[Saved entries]
<<<<

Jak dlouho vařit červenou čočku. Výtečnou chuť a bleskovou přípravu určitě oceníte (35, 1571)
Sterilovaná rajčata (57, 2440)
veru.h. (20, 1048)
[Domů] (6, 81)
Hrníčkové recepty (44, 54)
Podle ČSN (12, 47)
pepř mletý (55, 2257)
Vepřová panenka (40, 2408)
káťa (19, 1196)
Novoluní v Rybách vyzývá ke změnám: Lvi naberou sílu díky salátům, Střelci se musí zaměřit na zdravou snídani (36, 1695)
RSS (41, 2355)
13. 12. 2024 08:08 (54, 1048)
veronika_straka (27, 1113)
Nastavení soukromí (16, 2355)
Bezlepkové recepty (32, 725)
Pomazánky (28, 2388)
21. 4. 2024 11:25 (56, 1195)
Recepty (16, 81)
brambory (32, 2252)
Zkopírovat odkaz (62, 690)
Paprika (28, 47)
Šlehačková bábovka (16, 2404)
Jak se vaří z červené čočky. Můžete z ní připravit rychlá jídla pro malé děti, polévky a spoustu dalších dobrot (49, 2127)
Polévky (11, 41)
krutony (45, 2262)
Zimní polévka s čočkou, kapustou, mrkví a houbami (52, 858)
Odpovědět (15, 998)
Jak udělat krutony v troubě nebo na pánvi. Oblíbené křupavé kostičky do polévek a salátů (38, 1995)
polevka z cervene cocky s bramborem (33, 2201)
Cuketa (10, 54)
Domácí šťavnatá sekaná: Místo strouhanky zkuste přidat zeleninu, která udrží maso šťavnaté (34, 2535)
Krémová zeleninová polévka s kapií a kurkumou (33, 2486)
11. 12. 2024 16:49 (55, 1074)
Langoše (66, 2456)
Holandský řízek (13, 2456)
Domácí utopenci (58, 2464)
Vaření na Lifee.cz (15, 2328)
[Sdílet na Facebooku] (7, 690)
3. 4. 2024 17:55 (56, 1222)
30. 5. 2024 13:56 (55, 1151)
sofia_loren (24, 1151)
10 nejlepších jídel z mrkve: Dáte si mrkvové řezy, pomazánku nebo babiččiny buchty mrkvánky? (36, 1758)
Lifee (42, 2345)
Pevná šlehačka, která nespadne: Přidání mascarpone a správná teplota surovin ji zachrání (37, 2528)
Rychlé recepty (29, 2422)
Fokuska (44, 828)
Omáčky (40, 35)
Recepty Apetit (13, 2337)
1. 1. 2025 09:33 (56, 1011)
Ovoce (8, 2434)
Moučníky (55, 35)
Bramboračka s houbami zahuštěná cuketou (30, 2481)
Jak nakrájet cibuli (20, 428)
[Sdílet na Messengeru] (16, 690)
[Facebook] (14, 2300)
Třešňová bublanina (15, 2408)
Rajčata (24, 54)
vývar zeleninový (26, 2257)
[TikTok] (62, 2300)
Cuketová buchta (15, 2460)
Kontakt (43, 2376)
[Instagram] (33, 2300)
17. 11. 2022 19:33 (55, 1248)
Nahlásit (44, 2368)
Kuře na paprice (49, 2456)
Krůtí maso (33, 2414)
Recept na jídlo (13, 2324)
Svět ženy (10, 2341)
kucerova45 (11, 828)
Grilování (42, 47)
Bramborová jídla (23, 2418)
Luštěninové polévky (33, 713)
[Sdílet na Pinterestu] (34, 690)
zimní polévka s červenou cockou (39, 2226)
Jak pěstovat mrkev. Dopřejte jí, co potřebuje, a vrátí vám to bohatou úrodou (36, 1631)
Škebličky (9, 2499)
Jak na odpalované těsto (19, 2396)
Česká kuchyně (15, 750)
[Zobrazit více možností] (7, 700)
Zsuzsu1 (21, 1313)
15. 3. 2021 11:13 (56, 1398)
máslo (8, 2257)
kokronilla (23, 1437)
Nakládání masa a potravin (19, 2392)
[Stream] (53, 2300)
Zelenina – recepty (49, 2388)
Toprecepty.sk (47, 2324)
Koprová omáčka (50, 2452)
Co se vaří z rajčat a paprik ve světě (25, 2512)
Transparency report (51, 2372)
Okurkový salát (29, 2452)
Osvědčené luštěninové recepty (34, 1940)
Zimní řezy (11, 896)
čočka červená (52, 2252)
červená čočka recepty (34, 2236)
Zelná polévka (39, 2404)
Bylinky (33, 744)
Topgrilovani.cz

>>>>

**Work order**: Begin at the line above that has "Sterilovaná rajčata (57, 2440)" and stop after the line that has "Šlehačková bábovka (16, 2404)", copying each line exactly and adding nothing else.

**Answer**:
Sterilovaná rajčata (57, 2440)
veru.h. (20, 1048)
[Domů] (6, 81)
Hrníčkové recepty (44, 54)
Podle ČSN (12, 47)
pepř mletý (55, 2257)
Vepřová panenka (40, 2408)
káťa (19, 1196)
Novoluní v Rybách vyzývá ke změnám: Lvi naberou sílu díky salátům, Střelci se musí zaměřit na zdravou snídani (36, 1695)
RSS (41, 2355)
13. 12. 2024 08:08 (54, 1048)
veronika_straka (27, 1113)
Nastavení soukromí (16, 2355)
Bezlepkové recepty (32, 725)
Pomazánky (28, 2388)
21. 4. 2024 11:25 (56, 1195)
Recepty (16, 81)
brambory (32, 2252)
Zkopírovat odkaz (62, 690)
Paprika (28, 47)
Šlehačková bábovka (16, 2404)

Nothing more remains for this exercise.